### PASSAGE PROVIDED

BACKLASH OVER WHALE COULD MARK SEA CHANGE IN ATTITUDE
I’m glad to see the tide might be turning in Japan when it comes to the county’s attitude towards whales.
One of the country’s museums has had to withdraw an award it gave for a picture of a man standing on a beached whale, his fist pumping in celebration at having caught the mammal.
The backlash could be marking a sea change in the attitude of a country that, until as recently as 1982, was hunting whales for food – and which still hunts them annually for ‘research’ purposes, whatever that means.
When The News reported on dozens of dead starfish being washed up on Southsea’s beaches, the story was full of comments about how sad a sight it was.
Well imagine how we’d feel if it was a whale.
DAFFODILS MARK TIME TO THROW OFF THOSE WINTER COBWEBS
This year the Easter weekend is also clock weekend, so not only do we have the spring to look forward to, finally, but we also have an extra day to get over the horror of having to lose an hour’s sleep.
I’m not sure what difference the clocks going forward makes to my life – I’ve only ever known the GMT/BST year – but I do know that I, like many people, am solar-powered.
For example, since the sun’s started shining a bit more I’ve started on the spring cleaning, finally washed my car, got on top of my paperwork and generally become a regular human being again.
For me, daffodils mark the time of year when I can open my windows, take a deep breath and throw off the winter cobwebs.

### STORED DATA
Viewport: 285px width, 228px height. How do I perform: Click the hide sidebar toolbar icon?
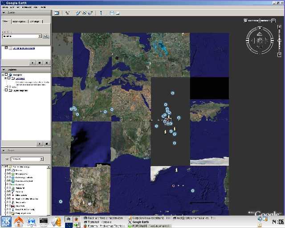point(57,13)
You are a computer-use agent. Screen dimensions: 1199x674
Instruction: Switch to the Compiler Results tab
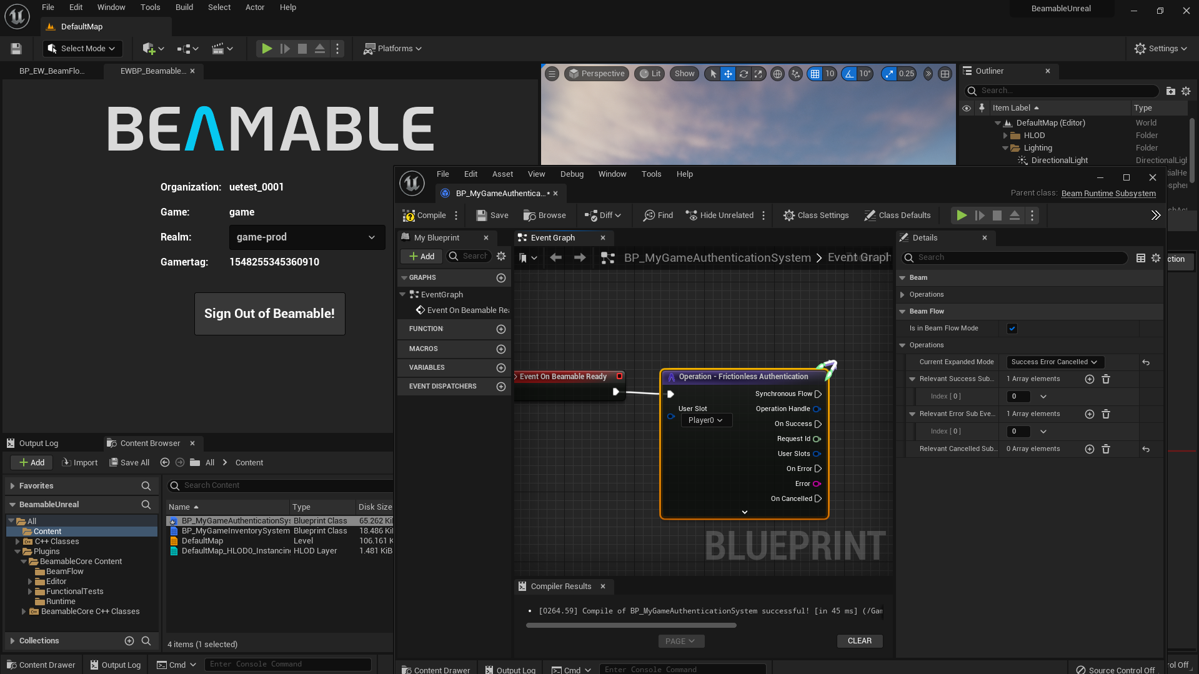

### OBJECTIVE
In the passage on whales and spring, until what year was Japan hunting whales for food?

### EXPECTED ANSWER
1982